11/11/2016: These are the cars we’ll get before self-driving cars, Yahoo Finance

This post about Renault Nissan and Cadillac’s ambitions to give you a limited sort of autonomous driving took a little longer to write as well. I filed it from my hotel before joining friends for dinner at around 9 local time, which is not a crazy time to have dinner in that part of the world.

Weekly output: EU copyright, ICANN, self-driving cars (x2), MacBook battery

I could have had two other items on this list–Thursday, two different news networks asked if I could comment on camera about Yahoo’s data breach. I told each booker that as somebody who writes for a Yahoo site, it would be just a bit awkward for me to opine on camera about that issue. (Besides, it’s not like I had much free time that day in the first place.)

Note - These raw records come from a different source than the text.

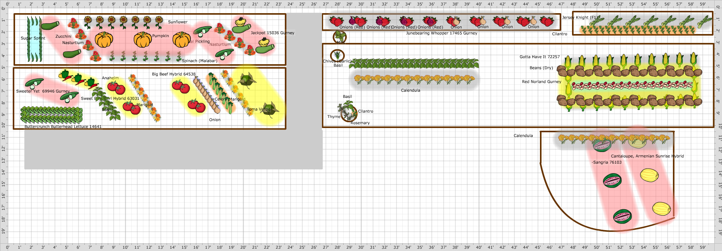722x251 pixels.
Task: Click the herb pot beside the Thyme label
Action: 348,111
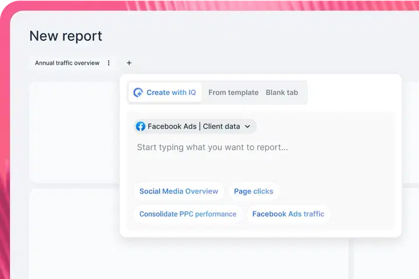419x279 pixels.
Task: Open the three-dot menu beside Annual traffic overview
Action: [x=109, y=63]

9/19/2016: The EU’s new copyright reforms could change the internet, Yahoo Finance

I filed this piece–a sequel of sorts to a post I did in 2012 for the Disruptive Competition Project about Europe’s doomed dream of getting search engines to pay newspapers for showing snippets of stories in search results–from the Online News Association’s conference Friday afternoon of the prior week. That scheduling seems to be the only consistently reliable way for me to get a post up on a Monday morning.

9/20/2016: No, Ted Cruz, the US isn’t giving away the internet, Yahoo Finance

I’d had this story on my to-do list for weeks, but finally writing it this week turned out to be good timing: The next day, Donald Trump came out against the planned handover of supervision of the domain name system, doing so with his characteristic lack of knowledge.

yahoo-final-round-interview9/22/2016: Stocks extend Fed-fueled rally, Yahoo Finance

I made my debut on Finance’s 4 p.m. “The Final Round” live show not to talk about the stock market, but to discuss the legal prospects for self-driving cars. I’m on from about 5:00 to 8:00 in the video, talking to host Jen Rogers about things like who might be likely to sue whom when one autonomous car hits another.

9/22/2016: How the government plans to make your self-driving car safer, Yahoo Finance

I wrote about half this story on the train up from D.C., with the remaining half done after watching a panel of lawyers debate this topic at the MarketplaceLive conference in New York. Because I was in Yahoo’s newsroom, I could go over the edits the old-fashioned way: by sitting down next to my editor instead of bouncing messages back and forth in Slack.

9/25/2016: How to prolong your MacBook’s battery life, USA Today

Not for the first time, my own hardware served up a good column topic that helped me learn a new troubleshooting step, which is always nice.